> _ASSIGNMENT_:
Only the lines below starting at the one that contains "EF (426, 618)" and ending at the one that contains "What Do We Mean" are to be reproduced, exactly and with both ends kept.

> _DATA SUPPLIED_:
=======

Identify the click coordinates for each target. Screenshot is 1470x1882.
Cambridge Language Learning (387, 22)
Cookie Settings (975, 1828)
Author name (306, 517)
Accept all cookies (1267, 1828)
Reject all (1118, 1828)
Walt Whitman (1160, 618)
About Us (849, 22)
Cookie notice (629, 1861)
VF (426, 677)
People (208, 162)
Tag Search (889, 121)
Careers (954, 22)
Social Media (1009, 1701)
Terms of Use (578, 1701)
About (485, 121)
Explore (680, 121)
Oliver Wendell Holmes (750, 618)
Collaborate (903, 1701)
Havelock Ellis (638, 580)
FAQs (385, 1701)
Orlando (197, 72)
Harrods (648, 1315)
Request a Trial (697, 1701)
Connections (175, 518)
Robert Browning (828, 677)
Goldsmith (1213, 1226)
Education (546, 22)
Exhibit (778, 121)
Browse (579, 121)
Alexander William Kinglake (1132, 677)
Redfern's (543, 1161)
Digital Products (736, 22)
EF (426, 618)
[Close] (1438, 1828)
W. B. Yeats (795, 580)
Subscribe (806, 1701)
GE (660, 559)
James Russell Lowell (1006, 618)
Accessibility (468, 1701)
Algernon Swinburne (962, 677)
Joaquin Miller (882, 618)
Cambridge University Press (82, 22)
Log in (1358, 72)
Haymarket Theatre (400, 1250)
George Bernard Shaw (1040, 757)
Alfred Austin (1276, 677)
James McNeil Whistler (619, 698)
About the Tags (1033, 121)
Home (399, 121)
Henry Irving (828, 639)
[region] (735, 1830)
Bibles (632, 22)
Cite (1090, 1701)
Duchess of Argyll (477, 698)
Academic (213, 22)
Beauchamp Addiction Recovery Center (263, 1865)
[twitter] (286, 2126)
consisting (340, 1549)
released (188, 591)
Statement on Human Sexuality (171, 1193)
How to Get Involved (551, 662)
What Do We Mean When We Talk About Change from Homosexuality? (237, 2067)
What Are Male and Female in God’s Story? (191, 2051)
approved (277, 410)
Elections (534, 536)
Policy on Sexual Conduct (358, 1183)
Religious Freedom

=======

> _EXERCISE OUTPUT_:
EF (426, 618)
[Close] (1438, 1828)
W. B. Yeats (795, 580)
Subscribe (806, 1701)
GE (660, 559)
James Russell Lowell (1006, 618)
Accessibility (468, 1701)
Algernon Swinburne (962, 677)
Joaquin Miller (882, 618)
Cambridge University Press (82, 22)
Log in (1358, 72)
Haymarket Theatre (400, 1250)
George Bernard Shaw (1040, 757)
Alfred Austin (1276, 677)
James McNeil Whistler (619, 698)
About the Tags (1033, 121)
Home (399, 121)
Henry Irving (828, 639)
[region] (735, 1830)
Bibles (632, 22)
Cite (1090, 1701)
Duchess of Argyll (477, 698)
Academic (213, 22)
Beauchamp Addiction Recovery Center (263, 1865)
[twitter] (286, 2126)
consisting (340, 1549)
released (188, 591)
Statement on Human Sexuality (171, 1193)
How to Get Involved (551, 662)
What Do We Mean When We Talk About Change from Homosexuality? (237, 2067)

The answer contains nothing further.